Purpose: To study the biologic and clinical effects of ionizing radiation on blood vessels.
Materials and methods: Data extracted from experimental and clinical reports and articles.
Results: Radiation-induced demise of endothelial cells is due to apoptosis. These cells are considered to be very radiosensitive. In vivo, however, the basal membrane might play a protective role. Early effects are characterized by swelling and shloughing of endothelial cells. Late effects are due to endothelial and smooth muscular cell proliferation. The underlying biologic mechanisms are little known.
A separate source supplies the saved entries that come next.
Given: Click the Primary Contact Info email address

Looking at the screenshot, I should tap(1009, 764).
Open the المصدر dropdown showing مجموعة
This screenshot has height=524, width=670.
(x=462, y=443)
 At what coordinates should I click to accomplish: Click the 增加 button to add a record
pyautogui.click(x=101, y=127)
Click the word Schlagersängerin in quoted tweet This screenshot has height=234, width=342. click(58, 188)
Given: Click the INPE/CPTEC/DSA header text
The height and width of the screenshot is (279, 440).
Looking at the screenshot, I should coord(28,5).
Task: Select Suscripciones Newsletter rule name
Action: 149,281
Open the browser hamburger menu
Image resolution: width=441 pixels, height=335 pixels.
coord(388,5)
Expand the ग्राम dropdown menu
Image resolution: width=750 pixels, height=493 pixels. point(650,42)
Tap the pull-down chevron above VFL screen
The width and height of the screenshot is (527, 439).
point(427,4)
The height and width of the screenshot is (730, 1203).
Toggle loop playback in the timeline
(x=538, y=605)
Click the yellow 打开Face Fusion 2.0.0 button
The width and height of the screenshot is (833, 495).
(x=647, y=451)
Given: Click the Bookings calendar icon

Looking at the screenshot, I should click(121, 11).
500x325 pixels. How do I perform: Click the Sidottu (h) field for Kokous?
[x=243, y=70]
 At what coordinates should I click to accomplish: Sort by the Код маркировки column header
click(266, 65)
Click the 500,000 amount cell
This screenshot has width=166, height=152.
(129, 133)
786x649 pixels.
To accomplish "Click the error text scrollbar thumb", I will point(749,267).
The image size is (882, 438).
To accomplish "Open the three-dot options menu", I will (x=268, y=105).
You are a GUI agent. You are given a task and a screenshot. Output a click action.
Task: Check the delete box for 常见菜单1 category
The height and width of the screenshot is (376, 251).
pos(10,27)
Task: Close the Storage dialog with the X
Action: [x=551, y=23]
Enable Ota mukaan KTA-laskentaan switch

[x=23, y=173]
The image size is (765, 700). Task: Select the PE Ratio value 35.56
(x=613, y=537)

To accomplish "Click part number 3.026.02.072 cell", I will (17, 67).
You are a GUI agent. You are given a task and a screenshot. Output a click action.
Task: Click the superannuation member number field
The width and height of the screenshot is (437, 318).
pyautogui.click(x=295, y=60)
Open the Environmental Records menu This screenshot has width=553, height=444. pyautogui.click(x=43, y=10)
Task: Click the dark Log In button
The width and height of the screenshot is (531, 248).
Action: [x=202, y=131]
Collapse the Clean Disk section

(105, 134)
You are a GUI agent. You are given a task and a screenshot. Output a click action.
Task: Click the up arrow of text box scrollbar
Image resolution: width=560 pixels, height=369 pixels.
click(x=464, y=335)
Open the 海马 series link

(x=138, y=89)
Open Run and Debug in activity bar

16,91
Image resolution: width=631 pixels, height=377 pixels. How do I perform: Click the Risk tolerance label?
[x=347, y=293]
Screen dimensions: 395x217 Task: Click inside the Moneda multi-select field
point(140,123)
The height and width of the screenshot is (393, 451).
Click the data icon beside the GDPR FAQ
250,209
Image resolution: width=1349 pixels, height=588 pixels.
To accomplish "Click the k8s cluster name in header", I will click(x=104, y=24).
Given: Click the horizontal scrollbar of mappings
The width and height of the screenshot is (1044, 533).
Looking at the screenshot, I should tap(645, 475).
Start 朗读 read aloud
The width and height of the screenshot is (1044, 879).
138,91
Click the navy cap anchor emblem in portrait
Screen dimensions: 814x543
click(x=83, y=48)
One hypothesis is the production of PDGF (platelet-derived growth factor) and FGF (fibroblast growth factor) by endothelial cells. Perivascular fibrosis might occur because of the TGF-beta production by endothelial cells and/or macrophages. Occurrence of late complications is probably multifactorial. Individual susceptibility to harmful effects of ionizing radiation, other vascular risk factors, and non optimal use of radiation treatment might contribute to the occurrence of late vascular complications. Modern radiotherapy using new techniques as the intensity modulation radiation therapy (IMRT) and the reduction of radiation doses and size of radiation fields should permit a dramatic reduction of vascular complications in cancer patients.
Conclusions: Ionizing radiation treatments can lead to serious late vascular complications. A better understanding of the underlying biologic processes and newer radiation techniques might lead to fewer late complications in the very near future.